This past weekend was an amazing one, full of rich discussions of digital media at the UCLA Queer Studies Conference on the "Techno-Queer Self Fashioning: Digital Theory by Digital Praxis" panel with myself, Alexis Lothian, Amanda Phillips, Margarat Rhee. Then, following that I demonstrated my new wearable electronic project designed to create local wireless mesh networks to increase community autonony, Autonets, in the Queerture QUEER + COUTURE Fashion Show.
Additionally, the plenary talks by both Jack Halberstam and Karen Tongson were absolutely inspiring. As Alexis said, Halberstam's Gaga Feminism Manifesto, taking much inspiration from was positively rousing! Tongson's talk resonated deeply with me though, effortlessly tying together her childhood memories of listening to the post-punk lyrics of Scritti Politti with her thoughts on disciplinary promiscuity. One comment that struck me though, was when Tongson was discussing how Queer Theory used to be seen as a "hip, trendy" field to be in, when people still thought it was ripe with possibility for disruption and that now it seemed more institutionally tamed. (It's hard to convey here the combination of sarcasm and actual sense of dissolusionment) Similarly, she said, with a bit of irony perhaps, that the Digital Humanities is the new hot, sellable commodity. (If so, then perhaps our panel was the most hipster thing around, Ha!)

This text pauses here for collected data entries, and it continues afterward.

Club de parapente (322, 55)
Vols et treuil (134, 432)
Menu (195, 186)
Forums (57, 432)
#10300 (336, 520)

I merely want to spark this fire and see if other people have thoughts on this subject without getting into a lot of analysis here, since I have to get back to a paper I'm working on! But one thing a couple of people told me they appreciated about our "Techno-Queer Self Fashioning" panel was that we were able to effectively bring together critical critiques of heteronormativity, racial production and sexual norms with a deep understanding of technologies including social media, gaming and wearable electronics. I actually signed on to post an announcement about the Critical Code Studies (CCS) event at USC tomorrow, which you can find below, but I wanted to comment on this weekend's excitement and the CCS event ties into this discusion well. At times I fear or I feel that CCS discussions, or Digital Humanities discussions, can run down a road that is very conservative, by trying to bring together technologists/coders with humanities people/critical theory people/artists, yet never really getting beyond the initial conflicts of interest. Perhaps my concern is that the lack of a shared commitment to feminist, anti-racist, queer critiques involved in such a broad grouping creates a situation in which a lot of ground work has to be laid, and all the time gets spent laying that ground work.

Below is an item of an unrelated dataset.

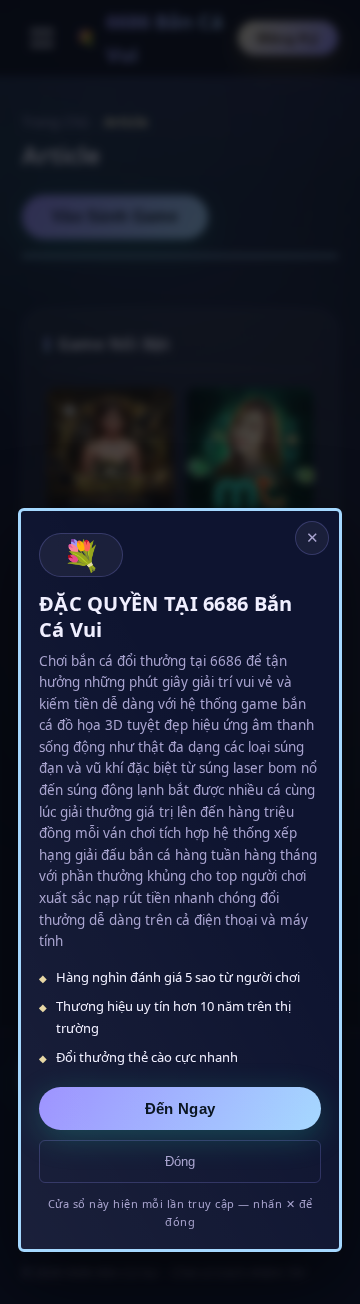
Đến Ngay (180, 1108)
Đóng (180, 1161)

My questions are: Is queer new media really so rare? Or are queer/feminist/women of color analyses of new media really so rare? Do you think there is often something very conservative, even sellable, that is appealing to corporations or to university regents or investors, that is often present in discussions of the digital humanities? Do you think there is still some radical potential for queer theory or new media or the digital humanities to disturb hegemonic systems of power that facilitate violence against certain groups of people every day and protect the interests of others?

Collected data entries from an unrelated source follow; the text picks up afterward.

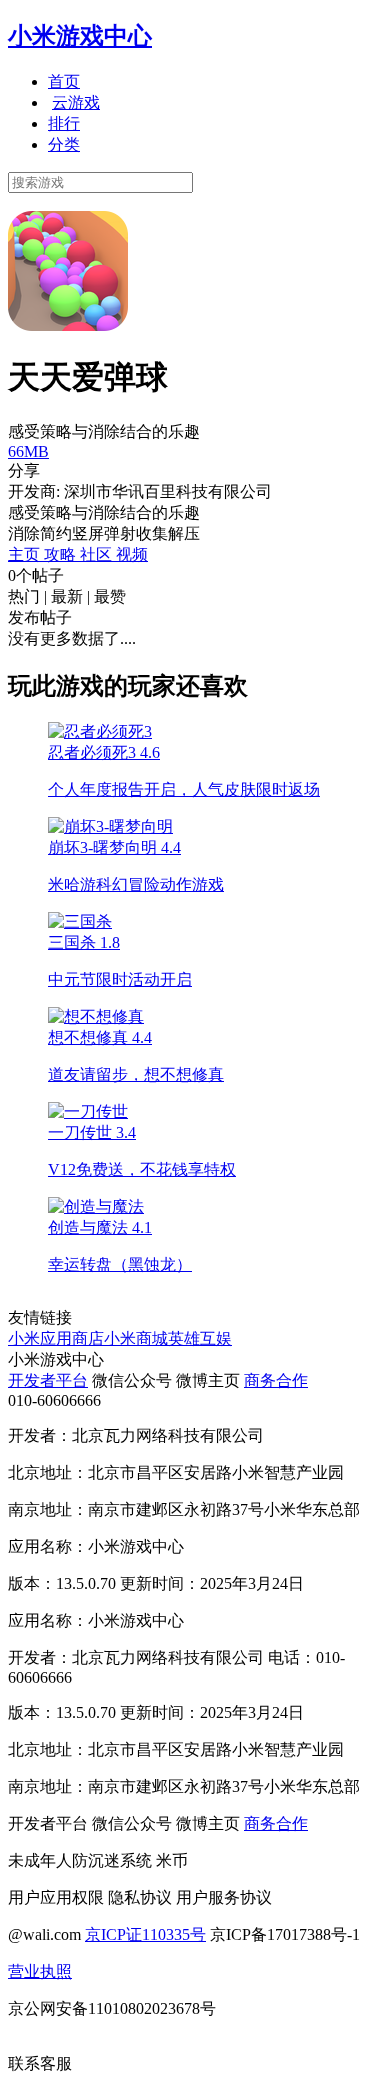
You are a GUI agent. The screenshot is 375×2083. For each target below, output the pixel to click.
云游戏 (76, 102)
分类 (64, 144)
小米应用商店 (56, 1338)
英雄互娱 (200, 1338)
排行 (64, 123)
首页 (64, 81)
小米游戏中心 (80, 36)
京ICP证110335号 (145, 1934)
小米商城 (136, 1338)
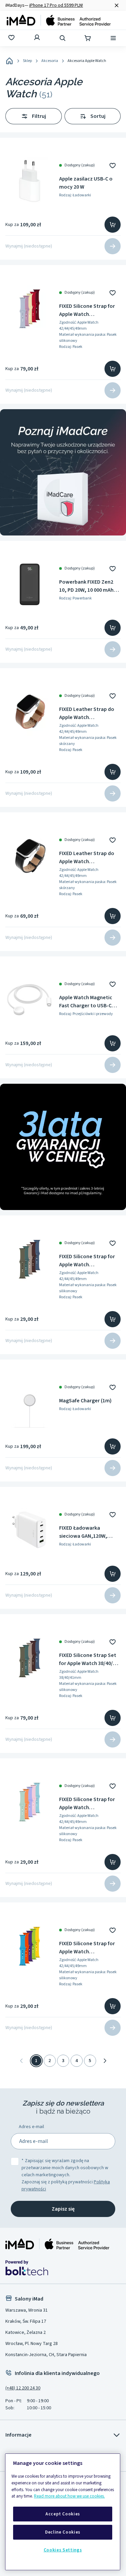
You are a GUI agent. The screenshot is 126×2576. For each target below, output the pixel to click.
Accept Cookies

Yes, these ar big questions, but hopefully there's something here that is offensive enough or resonant enough for you to be interested in responding. Forgive me for being something of a troublemaker, it's something I strive for. To pull out a quote I used in my talk on the Techno-Queer panel, from Halberstam's The Queer Art of Failure, "we must be willing to turn away from the comfort zone of polite exchange in order to embrace a truly political negativity, one that promises this time, to fail, to make a mess, to fuck shit up... to breed resentment, to bash back."